Gather every line of the entries below that contains the word "next", matching its case exactly.

[start]

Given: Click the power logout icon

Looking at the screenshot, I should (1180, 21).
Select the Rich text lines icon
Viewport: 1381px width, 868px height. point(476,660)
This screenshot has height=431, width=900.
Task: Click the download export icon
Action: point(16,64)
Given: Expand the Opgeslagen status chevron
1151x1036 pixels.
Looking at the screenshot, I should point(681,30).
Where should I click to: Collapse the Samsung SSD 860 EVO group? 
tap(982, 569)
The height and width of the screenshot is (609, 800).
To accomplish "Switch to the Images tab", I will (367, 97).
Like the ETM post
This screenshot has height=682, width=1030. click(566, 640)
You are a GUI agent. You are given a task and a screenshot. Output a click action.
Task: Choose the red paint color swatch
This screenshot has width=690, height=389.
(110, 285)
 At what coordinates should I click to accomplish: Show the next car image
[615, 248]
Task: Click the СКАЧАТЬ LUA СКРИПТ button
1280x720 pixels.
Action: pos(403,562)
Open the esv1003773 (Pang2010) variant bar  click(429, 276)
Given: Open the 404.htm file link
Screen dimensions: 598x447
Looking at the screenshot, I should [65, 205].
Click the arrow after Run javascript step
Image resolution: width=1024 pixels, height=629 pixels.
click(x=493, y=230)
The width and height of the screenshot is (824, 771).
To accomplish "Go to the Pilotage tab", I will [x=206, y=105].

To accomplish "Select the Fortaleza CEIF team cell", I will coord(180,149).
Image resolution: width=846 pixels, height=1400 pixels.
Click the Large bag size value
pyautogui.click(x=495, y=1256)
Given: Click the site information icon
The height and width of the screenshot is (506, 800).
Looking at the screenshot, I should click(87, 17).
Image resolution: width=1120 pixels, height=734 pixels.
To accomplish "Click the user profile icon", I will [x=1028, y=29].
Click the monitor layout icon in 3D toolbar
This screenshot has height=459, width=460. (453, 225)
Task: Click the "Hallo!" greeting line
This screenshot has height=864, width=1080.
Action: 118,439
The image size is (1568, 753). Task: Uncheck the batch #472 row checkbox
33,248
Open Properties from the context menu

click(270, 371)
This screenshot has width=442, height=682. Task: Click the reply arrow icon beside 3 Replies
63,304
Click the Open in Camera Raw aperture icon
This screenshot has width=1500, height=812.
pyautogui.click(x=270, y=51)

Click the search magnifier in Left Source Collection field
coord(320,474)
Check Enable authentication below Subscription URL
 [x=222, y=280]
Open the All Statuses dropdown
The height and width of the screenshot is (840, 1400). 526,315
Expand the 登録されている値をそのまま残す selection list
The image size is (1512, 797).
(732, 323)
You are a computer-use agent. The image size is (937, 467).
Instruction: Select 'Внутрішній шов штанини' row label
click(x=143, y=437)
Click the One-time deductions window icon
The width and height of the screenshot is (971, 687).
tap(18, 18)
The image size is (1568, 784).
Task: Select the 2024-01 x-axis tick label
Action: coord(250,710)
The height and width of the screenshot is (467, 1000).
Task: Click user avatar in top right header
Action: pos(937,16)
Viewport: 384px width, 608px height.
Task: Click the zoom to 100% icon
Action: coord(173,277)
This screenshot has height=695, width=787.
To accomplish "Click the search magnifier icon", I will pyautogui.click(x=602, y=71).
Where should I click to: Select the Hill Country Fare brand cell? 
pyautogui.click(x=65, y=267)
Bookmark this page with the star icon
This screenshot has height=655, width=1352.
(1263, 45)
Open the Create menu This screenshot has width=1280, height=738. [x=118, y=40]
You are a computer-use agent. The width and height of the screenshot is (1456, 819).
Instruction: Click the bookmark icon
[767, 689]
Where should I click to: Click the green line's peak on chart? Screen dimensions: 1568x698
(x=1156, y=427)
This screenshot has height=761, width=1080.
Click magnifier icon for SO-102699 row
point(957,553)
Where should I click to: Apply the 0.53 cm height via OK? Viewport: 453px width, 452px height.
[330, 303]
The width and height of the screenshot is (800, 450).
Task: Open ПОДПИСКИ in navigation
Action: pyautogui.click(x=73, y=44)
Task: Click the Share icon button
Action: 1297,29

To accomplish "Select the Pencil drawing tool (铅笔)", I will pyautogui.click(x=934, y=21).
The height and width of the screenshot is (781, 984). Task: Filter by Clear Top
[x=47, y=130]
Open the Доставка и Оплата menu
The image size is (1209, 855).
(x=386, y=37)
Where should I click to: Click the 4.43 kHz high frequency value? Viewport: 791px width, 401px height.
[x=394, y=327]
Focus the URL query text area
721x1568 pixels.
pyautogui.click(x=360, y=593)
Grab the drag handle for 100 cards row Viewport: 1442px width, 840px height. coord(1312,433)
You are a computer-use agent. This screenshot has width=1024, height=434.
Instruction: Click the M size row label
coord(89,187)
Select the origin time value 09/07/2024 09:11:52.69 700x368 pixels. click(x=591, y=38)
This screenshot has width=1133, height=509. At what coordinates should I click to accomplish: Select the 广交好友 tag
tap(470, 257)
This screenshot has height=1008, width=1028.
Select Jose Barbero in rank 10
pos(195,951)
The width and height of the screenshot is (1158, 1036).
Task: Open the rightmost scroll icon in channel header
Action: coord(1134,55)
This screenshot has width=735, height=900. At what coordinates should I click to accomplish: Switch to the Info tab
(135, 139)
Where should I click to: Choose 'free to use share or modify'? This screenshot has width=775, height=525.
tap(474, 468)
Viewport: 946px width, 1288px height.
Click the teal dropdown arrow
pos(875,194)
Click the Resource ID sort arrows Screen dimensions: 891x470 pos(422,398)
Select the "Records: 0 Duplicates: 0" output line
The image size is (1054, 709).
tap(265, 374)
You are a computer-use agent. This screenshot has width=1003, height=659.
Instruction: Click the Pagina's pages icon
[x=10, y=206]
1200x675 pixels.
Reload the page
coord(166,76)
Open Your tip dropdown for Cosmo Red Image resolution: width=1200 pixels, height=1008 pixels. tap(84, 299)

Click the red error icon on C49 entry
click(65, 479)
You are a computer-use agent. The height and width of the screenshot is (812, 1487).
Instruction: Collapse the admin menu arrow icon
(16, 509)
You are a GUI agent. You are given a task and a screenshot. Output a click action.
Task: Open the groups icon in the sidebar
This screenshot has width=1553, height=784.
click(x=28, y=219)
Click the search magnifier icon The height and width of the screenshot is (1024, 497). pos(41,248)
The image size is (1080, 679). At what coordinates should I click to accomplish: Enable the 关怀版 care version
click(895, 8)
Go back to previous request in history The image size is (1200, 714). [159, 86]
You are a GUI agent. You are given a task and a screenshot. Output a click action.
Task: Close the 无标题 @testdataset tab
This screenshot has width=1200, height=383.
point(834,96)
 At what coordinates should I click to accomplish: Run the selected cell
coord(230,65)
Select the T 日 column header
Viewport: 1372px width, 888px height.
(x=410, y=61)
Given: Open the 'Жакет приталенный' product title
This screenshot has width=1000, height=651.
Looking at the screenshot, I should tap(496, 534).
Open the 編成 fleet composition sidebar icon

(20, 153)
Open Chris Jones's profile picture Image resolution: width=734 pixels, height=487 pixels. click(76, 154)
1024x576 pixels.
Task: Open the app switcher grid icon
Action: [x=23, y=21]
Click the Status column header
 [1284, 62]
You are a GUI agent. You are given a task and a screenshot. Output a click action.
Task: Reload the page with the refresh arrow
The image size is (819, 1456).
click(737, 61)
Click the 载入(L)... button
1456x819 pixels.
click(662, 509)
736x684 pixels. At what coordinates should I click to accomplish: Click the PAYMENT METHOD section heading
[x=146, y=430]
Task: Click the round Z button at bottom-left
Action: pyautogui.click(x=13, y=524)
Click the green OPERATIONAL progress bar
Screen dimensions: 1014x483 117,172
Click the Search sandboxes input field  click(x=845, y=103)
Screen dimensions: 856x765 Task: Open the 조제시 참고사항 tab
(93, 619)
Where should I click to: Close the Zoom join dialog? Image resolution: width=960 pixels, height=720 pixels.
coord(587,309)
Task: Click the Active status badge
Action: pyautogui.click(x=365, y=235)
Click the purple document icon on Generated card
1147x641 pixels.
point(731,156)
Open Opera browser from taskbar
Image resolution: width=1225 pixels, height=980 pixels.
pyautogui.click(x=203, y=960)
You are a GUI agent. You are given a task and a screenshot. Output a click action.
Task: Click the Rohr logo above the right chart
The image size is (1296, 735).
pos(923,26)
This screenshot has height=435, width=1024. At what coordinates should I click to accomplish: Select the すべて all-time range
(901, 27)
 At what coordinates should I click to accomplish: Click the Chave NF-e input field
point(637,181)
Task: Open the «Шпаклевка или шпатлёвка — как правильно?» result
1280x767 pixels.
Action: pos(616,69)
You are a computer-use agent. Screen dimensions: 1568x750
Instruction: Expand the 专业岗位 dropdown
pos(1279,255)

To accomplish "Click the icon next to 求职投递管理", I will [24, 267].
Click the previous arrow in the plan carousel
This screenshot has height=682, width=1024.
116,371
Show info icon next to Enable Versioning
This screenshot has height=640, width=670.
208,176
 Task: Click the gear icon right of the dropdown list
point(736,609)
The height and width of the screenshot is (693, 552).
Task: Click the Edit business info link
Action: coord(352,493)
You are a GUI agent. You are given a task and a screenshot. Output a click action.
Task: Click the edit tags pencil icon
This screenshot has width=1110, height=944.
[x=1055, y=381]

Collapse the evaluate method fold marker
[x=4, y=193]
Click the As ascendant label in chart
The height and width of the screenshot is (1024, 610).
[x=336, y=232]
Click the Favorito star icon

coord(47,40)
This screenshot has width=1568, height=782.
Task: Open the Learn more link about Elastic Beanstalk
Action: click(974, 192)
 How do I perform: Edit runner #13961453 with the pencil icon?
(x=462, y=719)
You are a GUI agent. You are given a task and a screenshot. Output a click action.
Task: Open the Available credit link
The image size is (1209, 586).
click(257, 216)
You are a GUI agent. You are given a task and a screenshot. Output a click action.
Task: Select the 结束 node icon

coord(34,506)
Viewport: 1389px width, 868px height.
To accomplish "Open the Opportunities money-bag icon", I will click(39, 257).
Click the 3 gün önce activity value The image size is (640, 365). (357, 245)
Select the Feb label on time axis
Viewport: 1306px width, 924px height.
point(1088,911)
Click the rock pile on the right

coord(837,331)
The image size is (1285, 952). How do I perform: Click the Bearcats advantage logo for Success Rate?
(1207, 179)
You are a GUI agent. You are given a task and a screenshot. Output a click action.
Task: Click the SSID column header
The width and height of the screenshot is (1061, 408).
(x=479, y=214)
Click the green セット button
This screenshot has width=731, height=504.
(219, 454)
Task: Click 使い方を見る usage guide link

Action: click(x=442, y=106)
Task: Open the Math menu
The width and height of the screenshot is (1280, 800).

[end]

| Reply |
 At what coordinates should I click to accomplish: Show the next car image
To accomplish "Click the icon next to 求职投递管理", I will [24, 267].
Show info icon next to Enable Versioning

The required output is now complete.